Forum Discussion

archath's avatar
archath
New Contributor
5 years ago

No, my outage was not "cleared"

I have a previous thread that was locked by the mods for some reason, that this is following up on.

https://forums.cox.com/forum_home/internet_forum/f/internet-forum/25261/packet-loss-gaming-voip-problems

TLDR I reported an outage, had a technician confirm, and got my account credited for the duration of the outage.  Yesterday (Saturday) morning I received a text that the outage was "cleared".  I thought this timing was a bit suspicious as there has seemed to naturally be less congestion on the network on the weekends, compared to weekdays with people working from home. 

It turns out my connection is still bad, currently experiencing packet loss fluctuating around 5%, even after the outage was "cleared".  So this is forcing me to go back to customer support again, and answer the same questions again, in order to get Cox to take this seriously.  I would like for Cox to show me material proof that they have actually fixed something before declaring the outage "cleared" again in the future.

It is very frustrating to have the rotating cast of online support agents keep suggesting that they need to send a technician back to my house, even though the last technician saw packet loss with his tester plugged directly into the brand new drop he ran to my house.

I believe Cox and I both know the problem is with their network, I would just like them to admit it and tell me what they're doing to fix the problem.

1 Reply

  • falc's avatar
    falc
    New Contributor III

    It's likely that their monitoring picks up issues with nodes and flags an outage and then clears it once the alarms on the nodes clear. Recently, that has been packetloss. So the extreme packetloss during the day flags the node as in an outage, then once everyone goes to bed and traffic on the node dies down, it auto clears the outage. An outage doesn't mean that techs are on site fixing anything unfortunately. 

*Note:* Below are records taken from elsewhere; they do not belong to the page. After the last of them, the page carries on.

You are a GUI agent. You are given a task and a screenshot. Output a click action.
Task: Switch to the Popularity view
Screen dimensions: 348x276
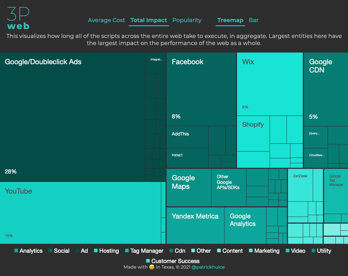click(x=187, y=20)

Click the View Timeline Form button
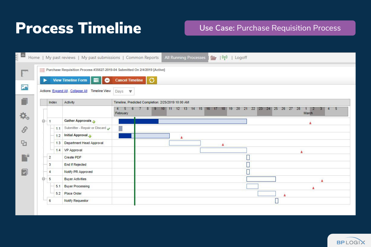point(65,80)
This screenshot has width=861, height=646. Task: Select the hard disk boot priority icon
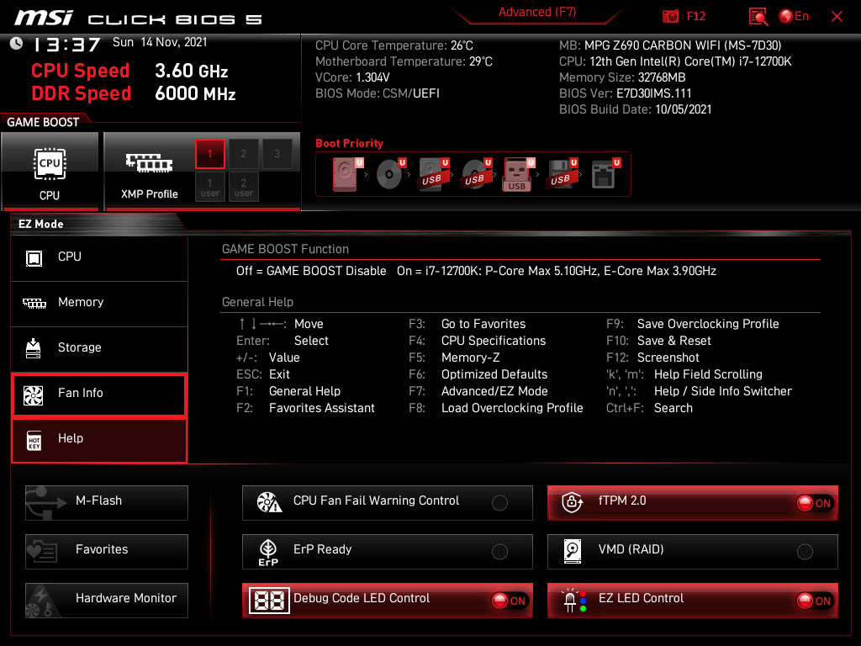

    They do know what the issue is but they've instructed customer service to act like nothing is wrong, to continue to charge normal rates as most people won't notice since all they're doing is streaming Netflix. Gamers, streamers, VPN users, VOIP and video conferencing users are experiencing the same **. 

    The only fix is a node split and it takes months to get everything in order including construction permits from the city. So if your city is shut down then you're stuck for months. Best bet is to file with the FCC so someone who knows what they're talking about will call you and you can get discounts as well as a timeline on your node split.